## WHAT YOU SHOULD DO
In the text on the archaeological survey questions, reproduce verbatim the passage that begins at the words "Question 11. Why" and ends after the words "unorthodox technique used?".

## EXTRACT TO READ
***

Question 9. Why after the discovery of the stone row and a request for a full survey to be conducted was this not carried out?
Further archaeological remains are known to have been damaged and others may have been destroyed. It seems inconsistent that on the one hand the Trust appear to be saying that the archaeology was invisible because it was covered in dense vegetation but now that this vegetation had been removed and it had been demonstrated that there was unrecorded archaeology in the area that they did not ask for this important work to be conducted. Cadw were also asked to explore this option and did not respond.

Detailed observations at the site entrance indicate that Cotswold Archaeology (90% of the time comprising a single member of staff) spent a maximum of 10 full days and five part days on the mountain between 17th January and 10th February. Most of their time was spent carrying out very limited watching brief work leaving no time for survey.


Question 10. Why is the explanation for Evaluation Trench 43 not consistent with the evidence?
The report states that the trench was “rapidly evacuated” on the discovery of two pieces of asbestos, yet the section drawing (below) is complete. How was this section drawn if the trench was rapidly evacuated? It must have been drawn before the asbestos was found suggesting that a decision had already been taken not to proceed any further.


Question 11. Why is the excavation strategy employed by Evaluation Trench 43 so curious?
By placing the trench along the line of pits rather than across it in the standard way for linear features the true character of the earthworks could not hope to have been established. This approach would be like trying to evaluate the complex defences of a hillfort by only digging a trench along the ditch and ignoring the rampart. Why was this unorthodox technique used?


Question 12. The mining pits extend into the area of Turbine 16 (see image below). Given that work was abandoned in Evaluation Trench 43 and this part of the heritage asset was also going to be destroyed why was no mitigation work carried out? (The image highlights some of the archaeological remains that were ignored during the evaluation).


Question 13. Why has machinery damaged a small part of the central line of mining pits?
The image below shows the fence dug into the edge of the mining pits. In the foreground the earthworks have been damaged despite their position beyond the permitted development area. If damage is being condoned beyond the fenced areas why was the archaeology within these areas not the subject of pre-development mitigation?

***

## LISTED RECORDS

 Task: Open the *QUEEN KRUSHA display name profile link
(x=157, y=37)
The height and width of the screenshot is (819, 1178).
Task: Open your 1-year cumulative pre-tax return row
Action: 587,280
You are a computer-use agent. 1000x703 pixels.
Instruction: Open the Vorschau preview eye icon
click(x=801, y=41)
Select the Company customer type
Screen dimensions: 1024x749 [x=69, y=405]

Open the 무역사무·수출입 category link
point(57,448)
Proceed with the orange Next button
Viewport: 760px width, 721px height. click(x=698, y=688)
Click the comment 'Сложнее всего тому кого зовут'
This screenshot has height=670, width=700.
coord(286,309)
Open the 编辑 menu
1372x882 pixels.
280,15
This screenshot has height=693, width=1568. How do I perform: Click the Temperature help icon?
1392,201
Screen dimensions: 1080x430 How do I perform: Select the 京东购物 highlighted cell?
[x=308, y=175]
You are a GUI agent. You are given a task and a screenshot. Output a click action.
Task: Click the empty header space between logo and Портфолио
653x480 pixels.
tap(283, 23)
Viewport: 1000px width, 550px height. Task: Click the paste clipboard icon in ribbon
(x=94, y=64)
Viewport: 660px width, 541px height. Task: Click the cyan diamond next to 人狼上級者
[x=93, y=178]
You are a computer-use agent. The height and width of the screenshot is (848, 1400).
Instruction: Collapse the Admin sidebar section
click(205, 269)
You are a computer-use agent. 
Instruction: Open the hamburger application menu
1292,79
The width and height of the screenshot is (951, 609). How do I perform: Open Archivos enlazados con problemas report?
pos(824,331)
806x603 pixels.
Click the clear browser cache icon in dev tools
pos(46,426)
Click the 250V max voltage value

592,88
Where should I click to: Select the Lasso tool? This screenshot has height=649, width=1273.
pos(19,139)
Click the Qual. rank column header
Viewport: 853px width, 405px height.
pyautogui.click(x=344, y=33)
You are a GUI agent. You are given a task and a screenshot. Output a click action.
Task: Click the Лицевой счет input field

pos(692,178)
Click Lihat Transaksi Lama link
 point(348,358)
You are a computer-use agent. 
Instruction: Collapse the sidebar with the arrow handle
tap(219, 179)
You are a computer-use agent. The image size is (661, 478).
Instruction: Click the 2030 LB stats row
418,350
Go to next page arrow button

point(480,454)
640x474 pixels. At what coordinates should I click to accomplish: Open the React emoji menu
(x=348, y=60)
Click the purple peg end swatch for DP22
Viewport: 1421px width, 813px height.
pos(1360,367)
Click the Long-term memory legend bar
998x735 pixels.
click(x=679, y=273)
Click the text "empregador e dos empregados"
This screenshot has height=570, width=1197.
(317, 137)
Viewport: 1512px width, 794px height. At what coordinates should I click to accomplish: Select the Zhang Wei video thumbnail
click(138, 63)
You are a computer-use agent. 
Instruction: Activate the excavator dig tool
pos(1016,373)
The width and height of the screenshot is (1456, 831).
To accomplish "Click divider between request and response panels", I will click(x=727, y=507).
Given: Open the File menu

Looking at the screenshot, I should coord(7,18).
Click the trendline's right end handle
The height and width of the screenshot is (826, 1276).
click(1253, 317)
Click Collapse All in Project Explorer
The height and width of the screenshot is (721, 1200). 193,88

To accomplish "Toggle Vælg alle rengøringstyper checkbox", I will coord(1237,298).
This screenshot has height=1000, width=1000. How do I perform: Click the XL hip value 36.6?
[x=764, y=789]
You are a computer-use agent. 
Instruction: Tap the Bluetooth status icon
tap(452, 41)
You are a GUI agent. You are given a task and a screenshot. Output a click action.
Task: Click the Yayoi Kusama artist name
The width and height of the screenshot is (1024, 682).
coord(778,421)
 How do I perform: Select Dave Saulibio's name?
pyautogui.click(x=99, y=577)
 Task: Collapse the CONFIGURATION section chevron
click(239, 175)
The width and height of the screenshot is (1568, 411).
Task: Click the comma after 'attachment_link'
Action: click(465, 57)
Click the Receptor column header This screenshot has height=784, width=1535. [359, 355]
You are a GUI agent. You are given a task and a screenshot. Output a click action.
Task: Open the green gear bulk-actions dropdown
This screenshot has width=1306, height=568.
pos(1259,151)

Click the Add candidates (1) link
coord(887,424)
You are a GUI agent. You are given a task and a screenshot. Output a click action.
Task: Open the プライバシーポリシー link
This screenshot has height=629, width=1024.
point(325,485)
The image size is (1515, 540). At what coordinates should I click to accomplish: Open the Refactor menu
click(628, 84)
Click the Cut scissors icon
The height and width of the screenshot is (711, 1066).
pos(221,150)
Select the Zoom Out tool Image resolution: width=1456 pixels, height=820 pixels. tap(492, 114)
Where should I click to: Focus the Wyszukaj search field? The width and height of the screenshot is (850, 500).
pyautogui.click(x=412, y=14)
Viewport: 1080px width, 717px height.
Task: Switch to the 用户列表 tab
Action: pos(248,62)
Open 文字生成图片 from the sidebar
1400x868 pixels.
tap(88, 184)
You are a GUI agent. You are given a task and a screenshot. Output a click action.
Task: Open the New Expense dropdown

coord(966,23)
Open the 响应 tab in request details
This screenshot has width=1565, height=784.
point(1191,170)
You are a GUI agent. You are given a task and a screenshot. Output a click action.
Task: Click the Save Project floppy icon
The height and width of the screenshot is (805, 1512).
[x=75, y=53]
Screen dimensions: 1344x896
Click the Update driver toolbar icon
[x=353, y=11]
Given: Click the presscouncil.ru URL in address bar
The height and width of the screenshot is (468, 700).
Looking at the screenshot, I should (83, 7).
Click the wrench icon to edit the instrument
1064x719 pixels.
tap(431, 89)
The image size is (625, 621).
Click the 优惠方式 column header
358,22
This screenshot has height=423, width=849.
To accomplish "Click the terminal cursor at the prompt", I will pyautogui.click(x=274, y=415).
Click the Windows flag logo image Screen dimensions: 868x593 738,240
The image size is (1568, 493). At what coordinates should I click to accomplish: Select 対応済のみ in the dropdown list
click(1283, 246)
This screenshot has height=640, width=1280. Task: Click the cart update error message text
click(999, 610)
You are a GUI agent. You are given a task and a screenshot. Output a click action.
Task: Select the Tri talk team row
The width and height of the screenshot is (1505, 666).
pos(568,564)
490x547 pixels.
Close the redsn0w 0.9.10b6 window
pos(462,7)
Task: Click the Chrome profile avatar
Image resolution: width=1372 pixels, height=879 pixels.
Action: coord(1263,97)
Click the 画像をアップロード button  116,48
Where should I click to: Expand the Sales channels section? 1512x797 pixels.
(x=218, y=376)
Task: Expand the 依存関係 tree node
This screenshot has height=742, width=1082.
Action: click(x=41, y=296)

***

## TASK ANSWER
Question 11. Why is the excavation strategy employed by Evaluation Trench 43 so curious?
By placing the trench along the line of pits rather than across it in the standard way for linear features the true character of the earthworks could not hope to have been established. This approach would be like trying to evaluate the complex defences of a hillfort by only digging a trench along the ditch and ignoring the rampart. Why was this unorthodox technique used?